This Supplement to Foreign Relations is the last in the series relating to the World War. The period covered by the volume extends in general from April 6, 1917, when the United States entered the war, to November 11, 1918, the date of the armistice with Germany. The subjects treated were not included in Supplement 2 for 1917 and Supplement 1 for 1918, as they are best considered in their continuous development over the entire period of belligerency.
Brackets, [ ], occurring in the text enclose editorial insertions. These are of two main types: (1) words or phrases, in ordinary type, supplied to fill in omissions or replace obviously garbled passages in telegrams; and (2) suggested corrections, in italics, following words or phrases which appear to be incorrect. When there is not sufficient evidence to indicate what has been omitted or garbled, or when the words which might be suggested would so seriously affect the sense of the document that supplying them would involve more than an editorial responsibility, notice is taken of defects in the text by the insertion, within brackets, of “omission,” “garbled groups,” or “sic” Insignificant words are corrected or inserted without distinguishing marks.

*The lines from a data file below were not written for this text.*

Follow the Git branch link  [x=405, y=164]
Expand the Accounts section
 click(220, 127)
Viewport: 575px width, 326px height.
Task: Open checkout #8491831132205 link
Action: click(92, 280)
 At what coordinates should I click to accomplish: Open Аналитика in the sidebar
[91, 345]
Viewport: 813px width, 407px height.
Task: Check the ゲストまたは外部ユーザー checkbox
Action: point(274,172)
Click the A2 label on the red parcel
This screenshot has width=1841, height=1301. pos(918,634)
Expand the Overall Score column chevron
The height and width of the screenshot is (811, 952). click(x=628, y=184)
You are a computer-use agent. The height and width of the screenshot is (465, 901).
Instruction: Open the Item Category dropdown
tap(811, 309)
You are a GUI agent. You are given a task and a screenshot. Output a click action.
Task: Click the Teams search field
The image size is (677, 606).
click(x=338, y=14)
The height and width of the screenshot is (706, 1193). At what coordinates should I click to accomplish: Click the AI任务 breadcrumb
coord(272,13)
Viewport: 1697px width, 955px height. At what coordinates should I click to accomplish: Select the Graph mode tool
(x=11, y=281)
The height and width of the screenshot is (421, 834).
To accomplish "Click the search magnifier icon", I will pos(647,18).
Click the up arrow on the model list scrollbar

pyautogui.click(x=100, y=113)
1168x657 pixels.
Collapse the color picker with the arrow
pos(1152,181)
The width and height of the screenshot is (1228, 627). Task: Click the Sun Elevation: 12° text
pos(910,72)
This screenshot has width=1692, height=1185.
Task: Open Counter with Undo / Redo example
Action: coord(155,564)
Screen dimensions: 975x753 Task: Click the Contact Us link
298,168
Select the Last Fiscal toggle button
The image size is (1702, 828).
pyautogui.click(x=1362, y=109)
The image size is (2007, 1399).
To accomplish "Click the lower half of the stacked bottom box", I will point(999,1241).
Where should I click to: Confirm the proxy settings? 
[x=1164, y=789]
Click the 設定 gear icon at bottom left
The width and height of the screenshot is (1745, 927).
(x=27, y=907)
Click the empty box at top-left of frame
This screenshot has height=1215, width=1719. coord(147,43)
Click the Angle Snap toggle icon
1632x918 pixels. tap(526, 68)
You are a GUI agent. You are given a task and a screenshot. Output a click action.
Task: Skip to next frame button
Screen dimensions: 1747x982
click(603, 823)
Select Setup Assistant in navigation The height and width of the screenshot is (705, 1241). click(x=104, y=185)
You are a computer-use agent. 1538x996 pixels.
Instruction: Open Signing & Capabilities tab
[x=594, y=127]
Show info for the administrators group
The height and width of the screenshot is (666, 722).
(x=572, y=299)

Parentheses, ( ), occurring in the text are in the documents themselves. Besides their ordinary use for punctuation, these marks were also employed, in the deciphering and decoding of telegrams, to enclose words or phrases suggested by the decoders as possibly the intended readings of garbled groups which yielded unintelligible or no results. When so employed they have been allowed to stand, unless comparison with other documents showed the suggested reading to have been obviously either correct or incorrect. In the latter case the text within parentheses has sometimes been replaced by an editorial insertion within brackets.
Translations as found in the files have been revised and corrected if found faulty by comparison with texts in the original language or other available versions, but care has been taken to avoid altering in any significant respect important texts that were acted upon or used as sources, of information in their existing form.